[Source data]
=== Begin Enclosure ===

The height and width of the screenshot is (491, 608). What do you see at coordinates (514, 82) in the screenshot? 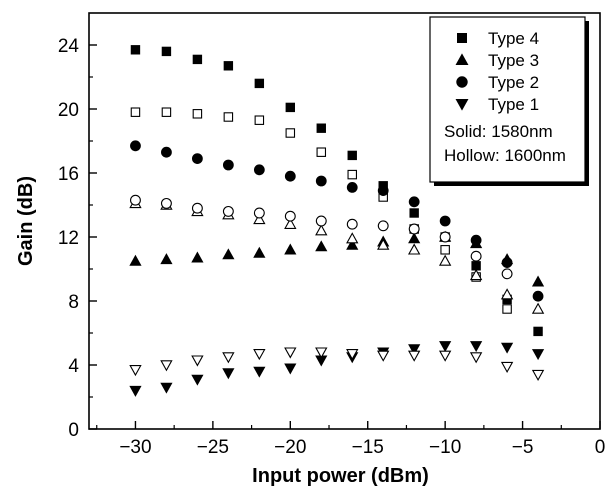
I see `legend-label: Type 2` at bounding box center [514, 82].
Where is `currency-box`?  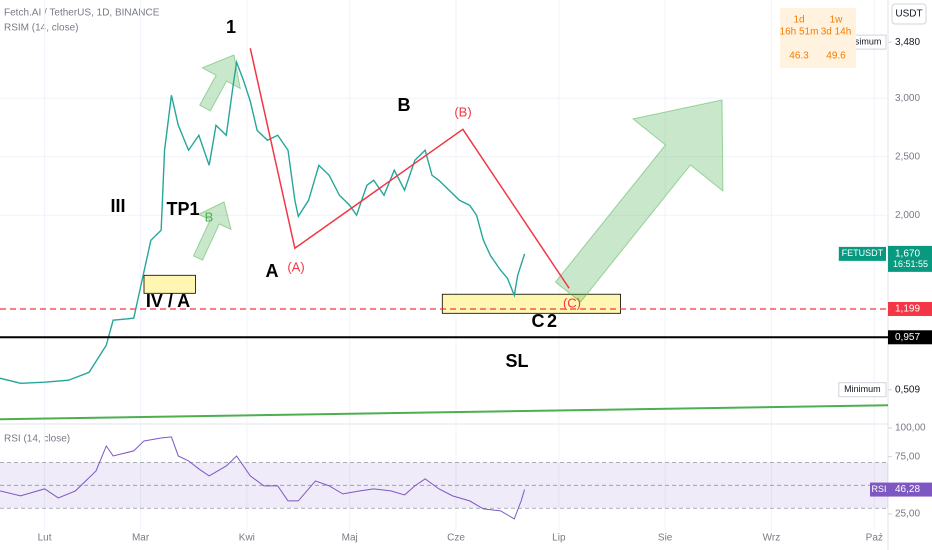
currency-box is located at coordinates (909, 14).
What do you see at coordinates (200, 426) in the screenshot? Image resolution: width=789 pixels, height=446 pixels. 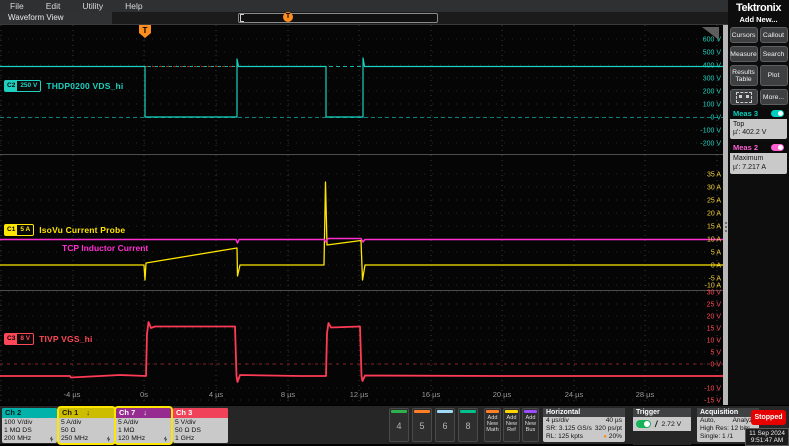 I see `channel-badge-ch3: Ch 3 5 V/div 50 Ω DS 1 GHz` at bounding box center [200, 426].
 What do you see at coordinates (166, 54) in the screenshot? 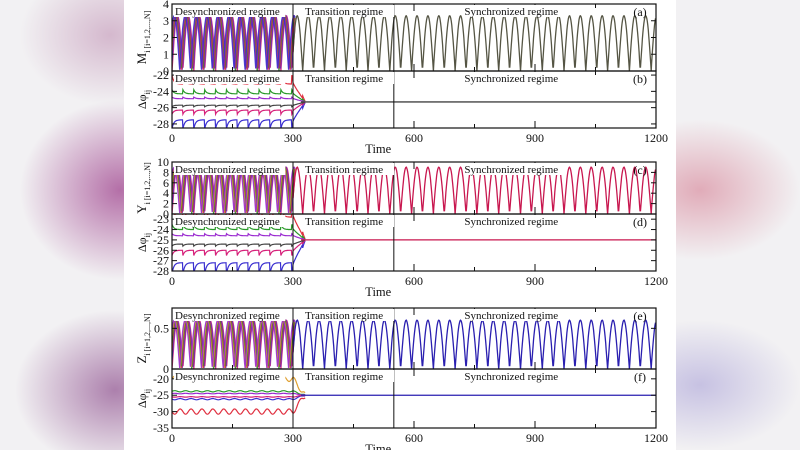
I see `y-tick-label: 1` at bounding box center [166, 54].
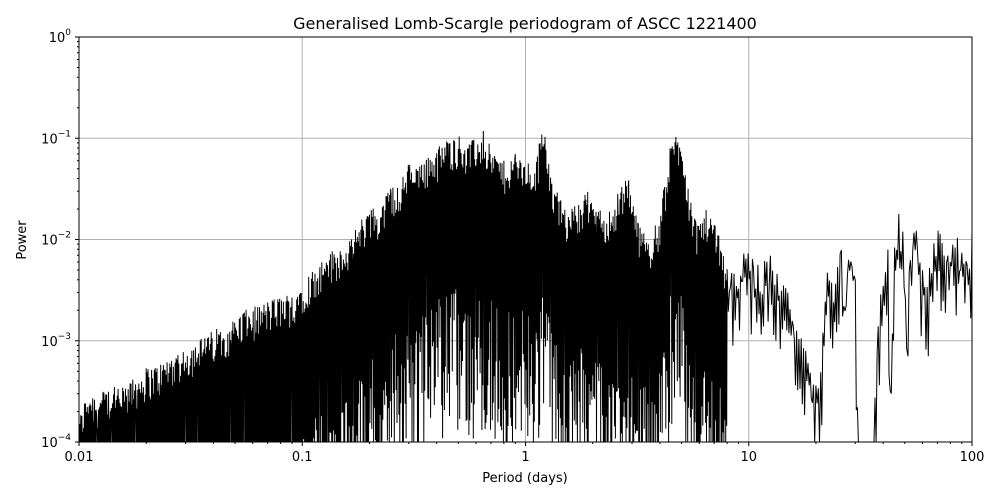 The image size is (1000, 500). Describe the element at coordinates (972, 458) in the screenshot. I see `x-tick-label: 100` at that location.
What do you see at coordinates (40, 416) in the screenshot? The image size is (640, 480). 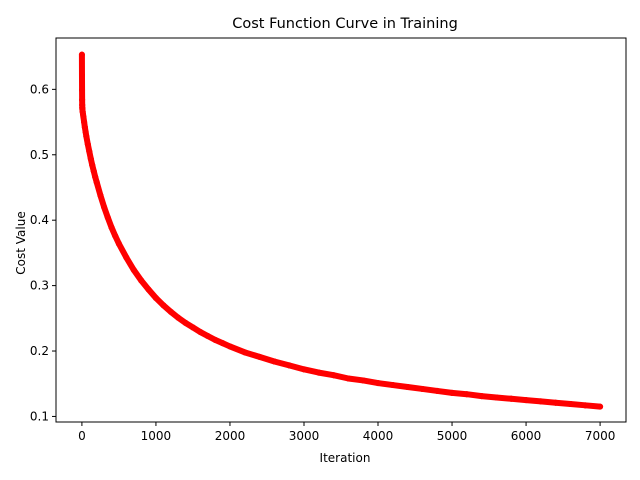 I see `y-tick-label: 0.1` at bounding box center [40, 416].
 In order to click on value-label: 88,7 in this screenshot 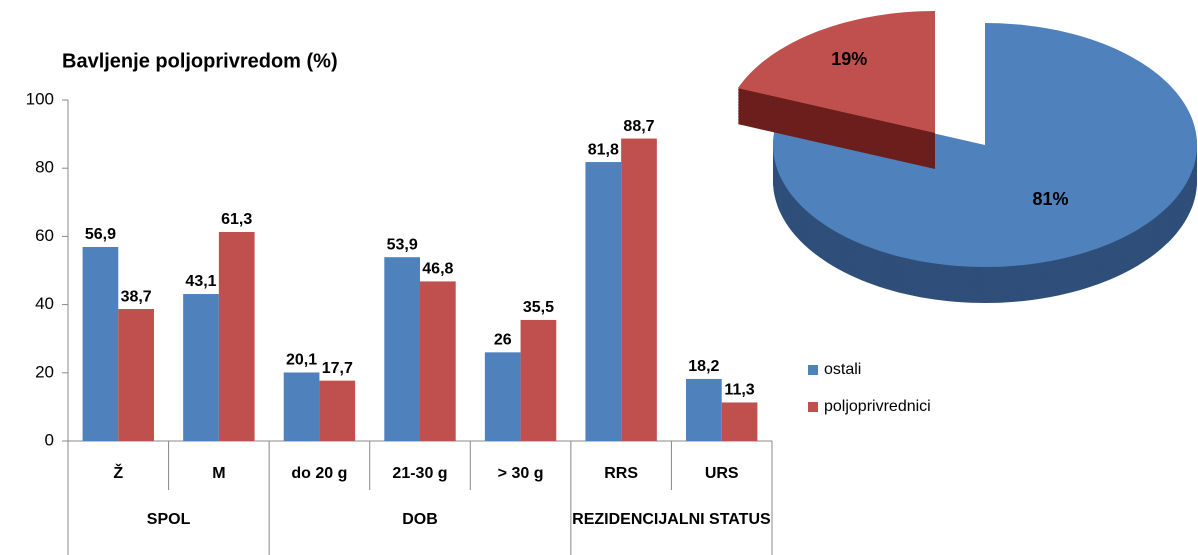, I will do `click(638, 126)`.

=== End Enclosure ===

> [Work to be completed]
Repeat the data from its first line up to and including the line that contains "center [514, 82].". Leave the pictures out of your answer.

> [Output of the exercise]
The height and width of the screenshot is (491, 608). What do you see at coordinates (514, 82) in the screenshot? 
I see `legend-label: Type 2` at bounding box center [514, 82].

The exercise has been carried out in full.